### EXERCISE INSTRUCTIONS:
[a] In the biography of Huang Chih-hsien, which university awarded her Master of Business Administration?
[b] Reproduce everything in the biography of Huang Chih-hsien from "Taiwanese television host" down to "of Chinese Medicine.", switching "waitress" to "cashier".

Taiwanese television host (born 1964)

Huang Chih-hsien (黃智賢; born 1964), also known as Joyce Huang, is a Taiwanese political commentator. She was a television host on CTV and CTi TV between 2014 and 2019.

== Early life and education ==
Huang was born to a family of Taiwanese doctors in 1964. One of her brothers, Huang Wei-che, became the Mayor of Tainan. After being educated at Qianjin Junior High School she was admitted to Taipei First Girls' High School but later dropped out of high school and worked part-time jobs for seven years as a female electronics factory worker, a taxi driver, and a waitress. She later earned a Master of Business Administration (M.B.A.) in England from the University of Leicester and a doctorate in traditional Chinese medicine at Hunan University of Chinese Medicine.

== Incidents ==
With views supporting Chinese unification and "One country, two systems" on her work and her show, Late-Night Punch, she receives various complaints from pro-Taiwan independence groups. At a forum in Xiamen in June 2019, Joyce Huang said the separation between the mainland China and Taiwan without unification is the "greatest pain of the Chinese nation" and the tragedy "should not be allowed to continue", which drew criticism of her and her brother, Tainan mayor Huang Wei-che back in Taiwan.

### RECORD EXCERPTS:

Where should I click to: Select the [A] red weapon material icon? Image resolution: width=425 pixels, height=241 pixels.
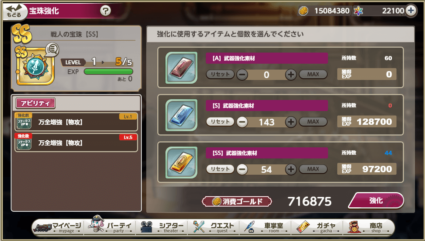click(x=181, y=68)
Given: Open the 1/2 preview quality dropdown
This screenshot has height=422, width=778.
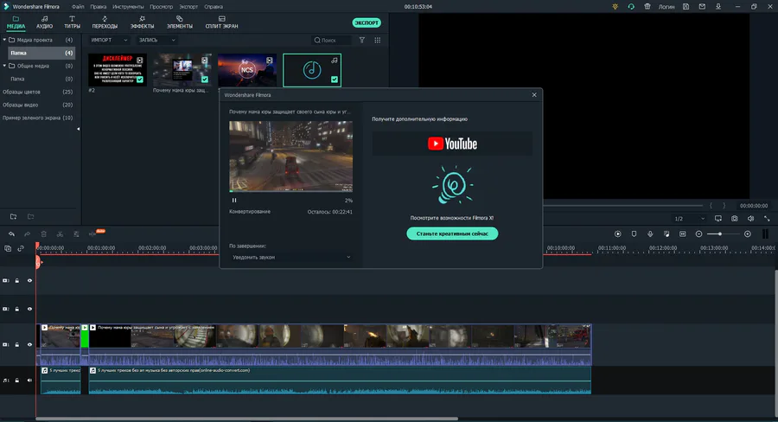Looking at the screenshot, I should pos(689,219).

### ANSWERS BELOW:
[a] The University of Leicester, in England.

[b]
Taiwanese television host (born 1964)

Huang Chih-hsien (黃智賢; born 1964), also known as Joyce Huang, is a Taiwanese political commentator. She was a television host on CTV and CTi TV between 2014 and 2019.

== Early life and education ==
Huang was born to a family of Taiwanese doctors in 1964. One of her brothers, Huang Wei-che, became the Mayor of Tainan. After being educated at Qianjin Junior High School she was admitted to Taipei First Girls' High School but later dropped out of high school and worked part-time jobs for seven years as a female electronics factory worker, a taxi driver, and a cashier. She later earned a Master of Business Administration (M.B.A.) in England from the University of Leicester and a doctorate in traditional Chinese medicine at Hunan University of Chinese Medicine.